Which lines come from the start of the listing through the line holding "Join the Tokyo, Taitō event"? Restate exactly those, both included, minus the pictures.

* Entries supplied *
###

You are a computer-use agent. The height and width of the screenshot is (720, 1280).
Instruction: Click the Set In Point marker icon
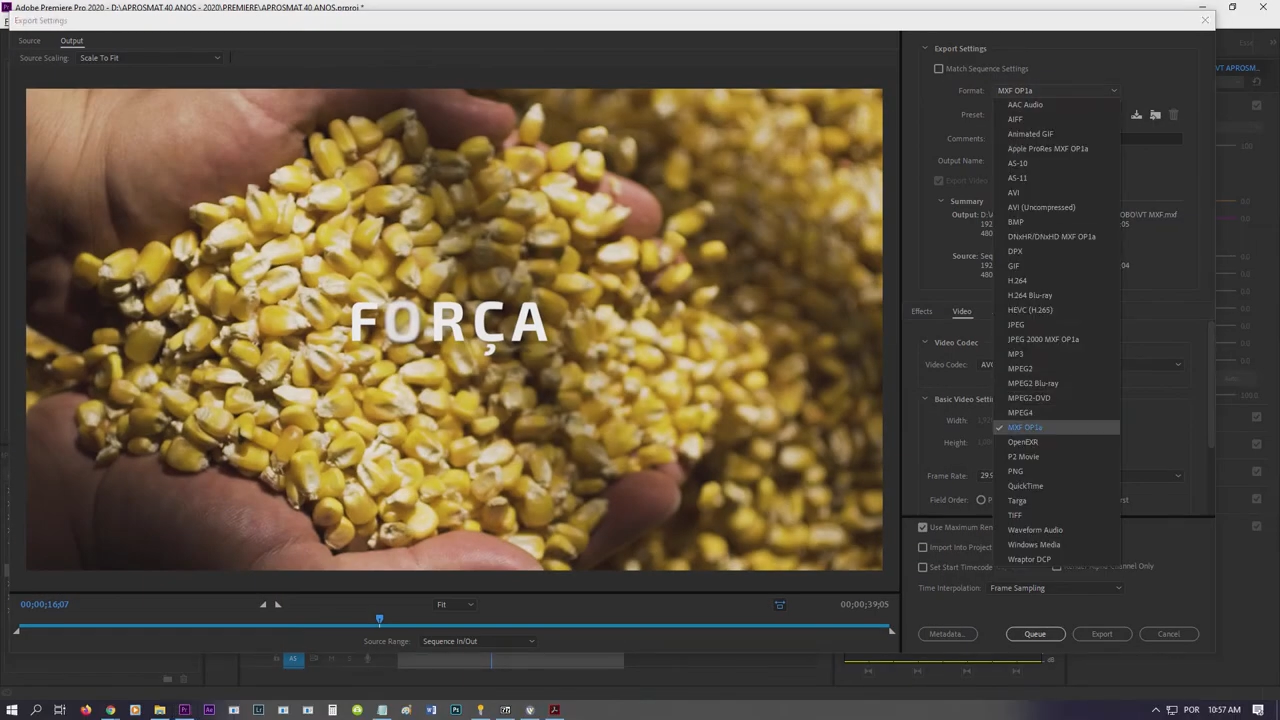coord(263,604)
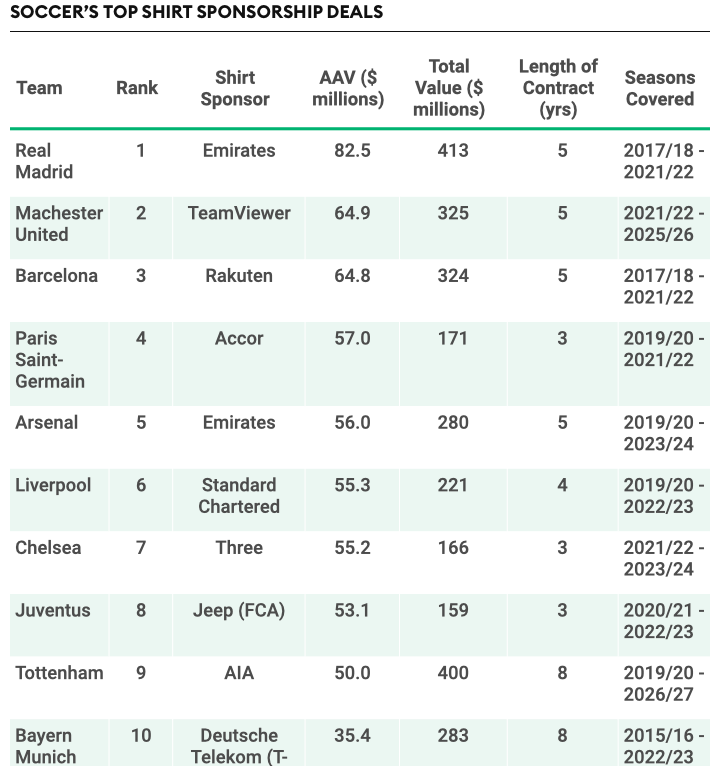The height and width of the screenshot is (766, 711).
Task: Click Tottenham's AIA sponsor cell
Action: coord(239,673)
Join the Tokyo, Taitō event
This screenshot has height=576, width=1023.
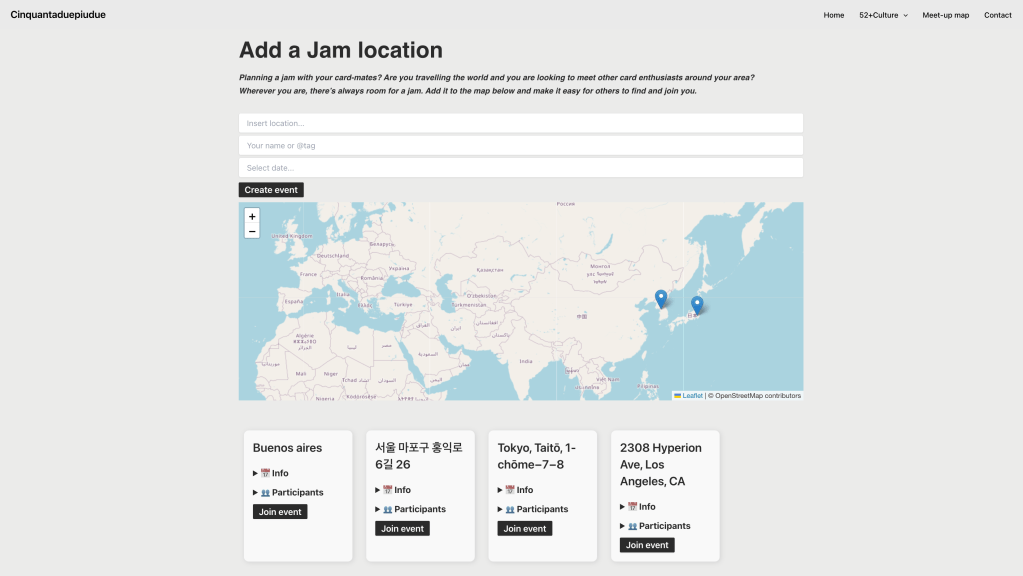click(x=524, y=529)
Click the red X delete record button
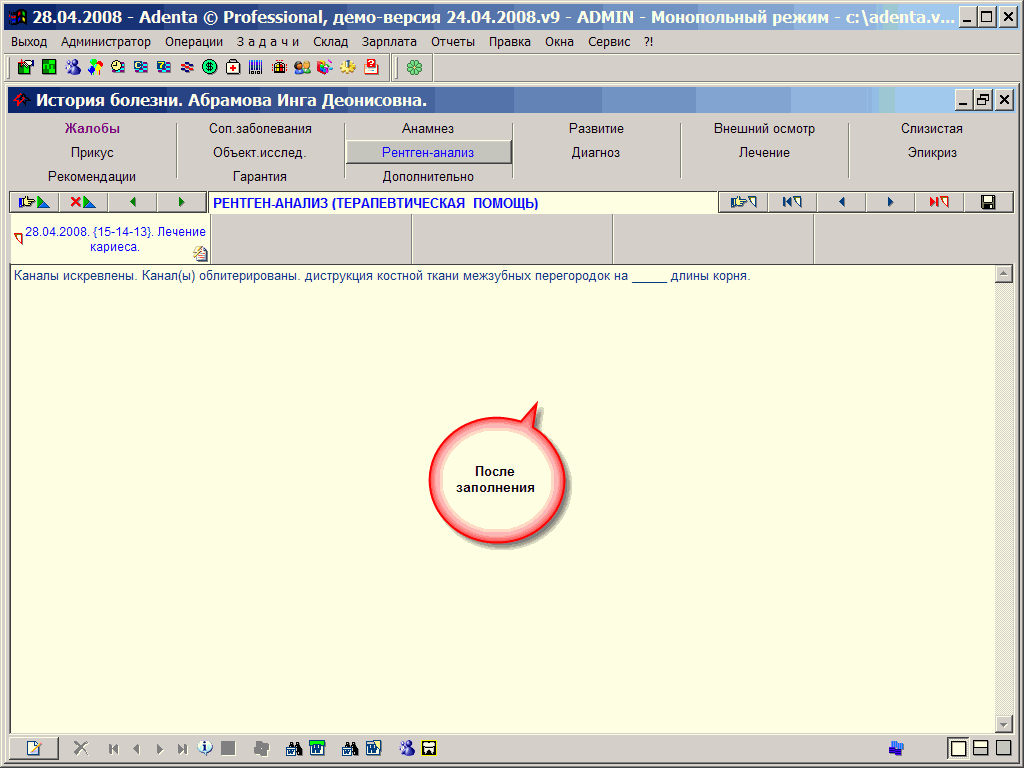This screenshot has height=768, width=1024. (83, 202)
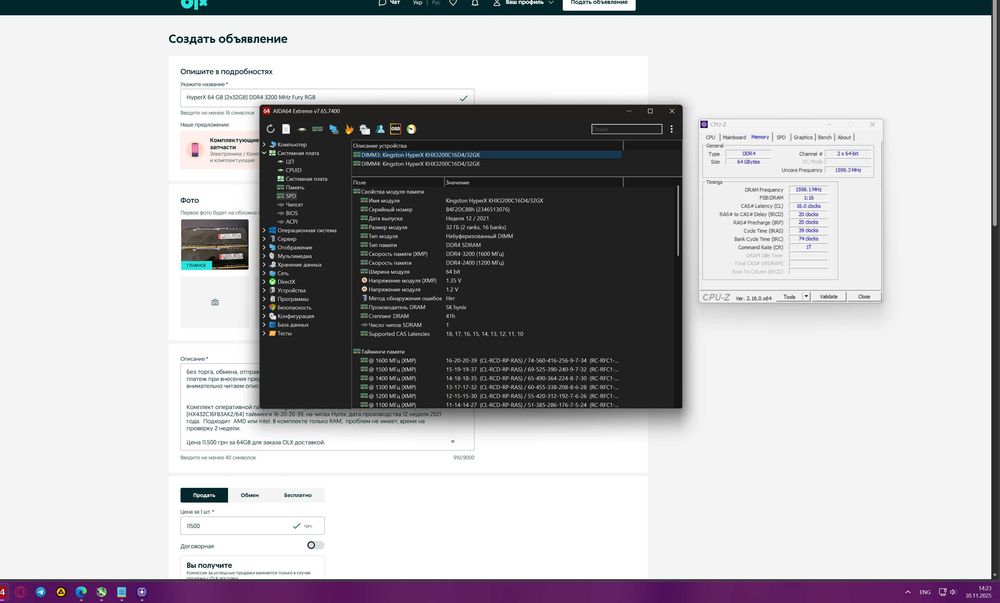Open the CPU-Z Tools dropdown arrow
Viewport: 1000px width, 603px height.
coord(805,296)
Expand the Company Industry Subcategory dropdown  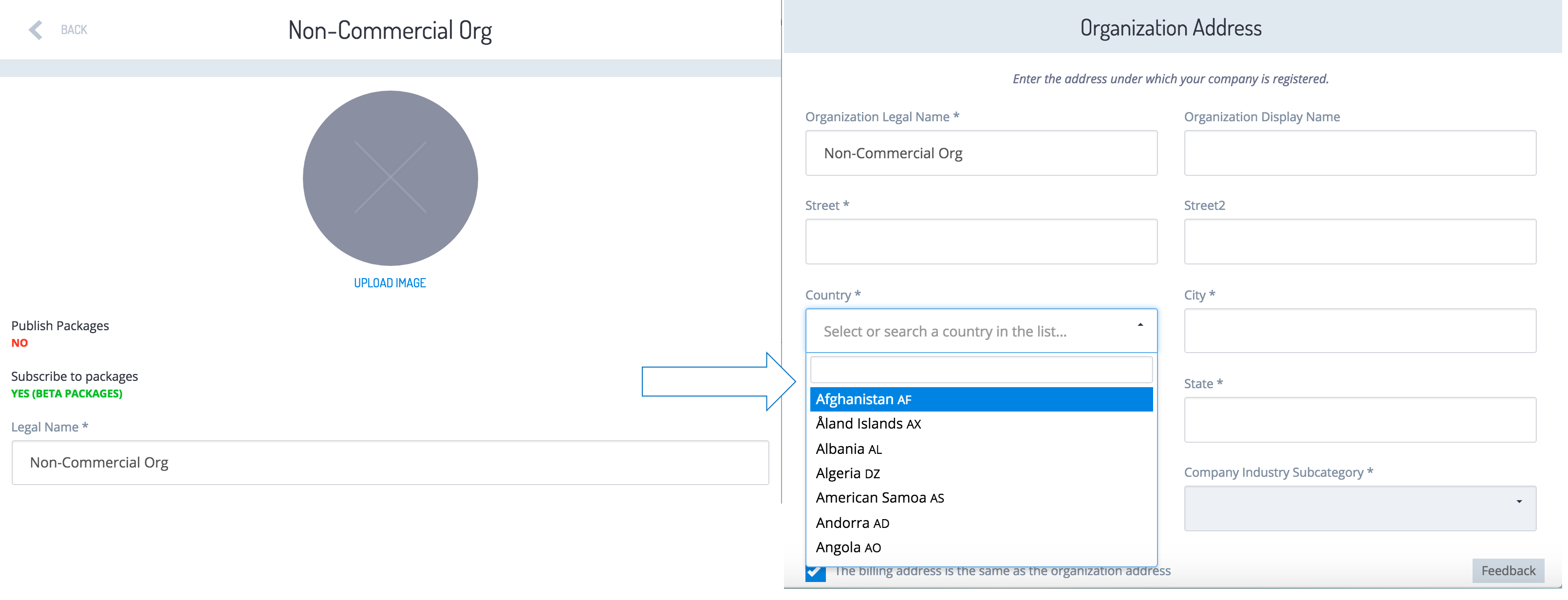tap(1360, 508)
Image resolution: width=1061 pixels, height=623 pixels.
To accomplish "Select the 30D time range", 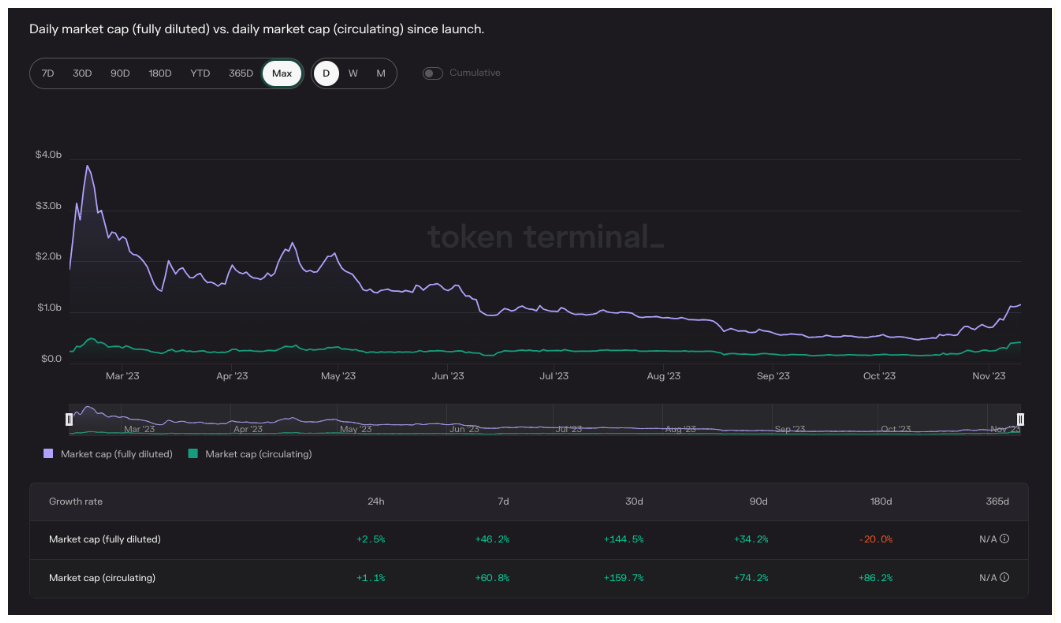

###

* Answer to the exercise *
You are a computer-use agent. The height and width of the screenshot is (720, 1280).
Instruction: Click the Set In Point marker icon
coord(263,604)
The height and width of the screenshot is (766, 711).
Task: Click Tottenham's AIA sponsor cell
Action: coord(239,673)
Join the Tokyo, Taitō event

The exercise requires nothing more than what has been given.